Plaintiff drove his car to defendants' tire shop, removed one of the wheels and took it and a spare tire into the shop for a tire change. Defendant Fred Lowery removed the old tire and was installing the spare when the head of the hammer he was using flew off and hit plaintiff in the face. Verdict and judgment were for defendants.
Plaintiff's principal claim upon this appeal is the failure of the trial court to give his requested instructions on res ipsa loquitur. Our examination of the record convinces us there was sufficient evidentiary basis for the giving of instructions on that subject and that it was prejudicial error to give none.1
There is no dispute that the head of the hammer did fly off. There is a dispute about plaintiff's position at the time. Plaintiff testified he was standing about eight or nine feet away, and that no one had told him to stand further back or go somewhere else. Lowery testified that plaintiff ‘was knelt down, squatting’ about three or four feet away, and had been told he had better move. Plaintiff testified that he requested tire irons be used in mounting the tire because sometimes a hammer will injure the bead. Lowery testified that no such request was made, and that a hammer such as was used would not damage the bead while a tire iron might. There was also some dispute as to the exact type of hammer that was used. Defendant produced a mallet with one rubber end and one metal end. Plaintiff testified that the hammer head which which struck him had one blunt rubber end and a steel claw on the other end. Plaintiff did not know which portion of the hammer struck his face.
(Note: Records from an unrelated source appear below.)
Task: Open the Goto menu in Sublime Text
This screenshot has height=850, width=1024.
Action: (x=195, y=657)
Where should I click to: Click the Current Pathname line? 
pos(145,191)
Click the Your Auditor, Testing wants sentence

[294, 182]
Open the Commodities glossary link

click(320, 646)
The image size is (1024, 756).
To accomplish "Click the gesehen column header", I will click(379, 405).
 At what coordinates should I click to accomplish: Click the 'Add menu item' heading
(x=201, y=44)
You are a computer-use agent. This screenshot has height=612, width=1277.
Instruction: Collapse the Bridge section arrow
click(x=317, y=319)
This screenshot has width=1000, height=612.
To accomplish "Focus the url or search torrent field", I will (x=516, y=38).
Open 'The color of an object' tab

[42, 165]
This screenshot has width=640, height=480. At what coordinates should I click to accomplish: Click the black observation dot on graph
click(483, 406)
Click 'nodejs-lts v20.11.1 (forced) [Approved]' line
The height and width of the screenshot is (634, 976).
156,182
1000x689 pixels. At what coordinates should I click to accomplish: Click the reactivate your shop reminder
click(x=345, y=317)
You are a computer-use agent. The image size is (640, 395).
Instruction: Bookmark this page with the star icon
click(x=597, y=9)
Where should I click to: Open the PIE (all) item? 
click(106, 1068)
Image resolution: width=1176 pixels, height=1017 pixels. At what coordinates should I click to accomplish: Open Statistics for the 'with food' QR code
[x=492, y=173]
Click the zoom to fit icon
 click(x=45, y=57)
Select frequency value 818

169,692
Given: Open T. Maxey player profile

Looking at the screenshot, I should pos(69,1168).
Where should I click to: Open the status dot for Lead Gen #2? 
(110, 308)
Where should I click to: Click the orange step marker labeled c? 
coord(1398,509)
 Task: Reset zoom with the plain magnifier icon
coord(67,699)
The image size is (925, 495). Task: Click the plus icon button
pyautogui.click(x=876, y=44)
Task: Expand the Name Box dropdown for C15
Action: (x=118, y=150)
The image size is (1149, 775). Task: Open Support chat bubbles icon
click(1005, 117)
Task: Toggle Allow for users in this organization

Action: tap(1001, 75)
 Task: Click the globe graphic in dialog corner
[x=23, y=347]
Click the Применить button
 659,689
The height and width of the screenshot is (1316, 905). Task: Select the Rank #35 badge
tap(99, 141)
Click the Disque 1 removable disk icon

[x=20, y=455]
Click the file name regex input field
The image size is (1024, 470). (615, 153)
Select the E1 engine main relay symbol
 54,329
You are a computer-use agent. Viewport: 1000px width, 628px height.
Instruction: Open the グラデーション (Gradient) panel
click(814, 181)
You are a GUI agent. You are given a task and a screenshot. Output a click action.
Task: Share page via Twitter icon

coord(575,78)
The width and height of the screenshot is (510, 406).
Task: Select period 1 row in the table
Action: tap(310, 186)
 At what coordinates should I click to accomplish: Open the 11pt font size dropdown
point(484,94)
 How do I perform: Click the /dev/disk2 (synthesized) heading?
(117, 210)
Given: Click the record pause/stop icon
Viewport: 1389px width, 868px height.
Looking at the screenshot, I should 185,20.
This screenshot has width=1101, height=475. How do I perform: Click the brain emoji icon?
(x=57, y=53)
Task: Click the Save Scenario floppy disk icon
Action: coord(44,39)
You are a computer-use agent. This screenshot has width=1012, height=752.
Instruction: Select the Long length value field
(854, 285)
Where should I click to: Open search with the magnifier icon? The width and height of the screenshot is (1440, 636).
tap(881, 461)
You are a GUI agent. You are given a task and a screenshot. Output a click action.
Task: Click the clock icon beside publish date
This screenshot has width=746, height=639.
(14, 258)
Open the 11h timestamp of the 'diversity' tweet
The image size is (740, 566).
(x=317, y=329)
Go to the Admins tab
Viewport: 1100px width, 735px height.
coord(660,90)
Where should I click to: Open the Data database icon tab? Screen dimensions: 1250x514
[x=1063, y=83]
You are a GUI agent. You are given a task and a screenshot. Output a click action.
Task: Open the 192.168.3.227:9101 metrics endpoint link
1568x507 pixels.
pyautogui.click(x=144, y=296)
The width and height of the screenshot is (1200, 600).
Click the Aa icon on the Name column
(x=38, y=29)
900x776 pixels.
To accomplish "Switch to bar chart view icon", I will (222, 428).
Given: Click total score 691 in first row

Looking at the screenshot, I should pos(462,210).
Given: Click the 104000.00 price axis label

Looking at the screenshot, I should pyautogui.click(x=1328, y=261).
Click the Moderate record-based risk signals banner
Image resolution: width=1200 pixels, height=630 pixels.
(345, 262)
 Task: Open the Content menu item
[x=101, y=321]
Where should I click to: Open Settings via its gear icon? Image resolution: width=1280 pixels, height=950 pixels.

Lowery testified that if the handle of a hammer dries out, or if the steel wedge that is put in for the purpose of tightening the head on the hammer comes out, the head becomes loose. Usually a person can tell by the feel of the hammer while he is using it whether the head has become loosened. However, this particular time he did not detect the loosening, or else he would have fixed it immediately. Prior to plaintiff's accident, Lowery had never had an experience where he had no advance warning of the head becoming loosened.
Defendant Newby, who had had several years' experience as a service station attendant testified that this was the first time he could remember a hammer head flying off in his place of business and that it was almost impossible for a tight head to fly off.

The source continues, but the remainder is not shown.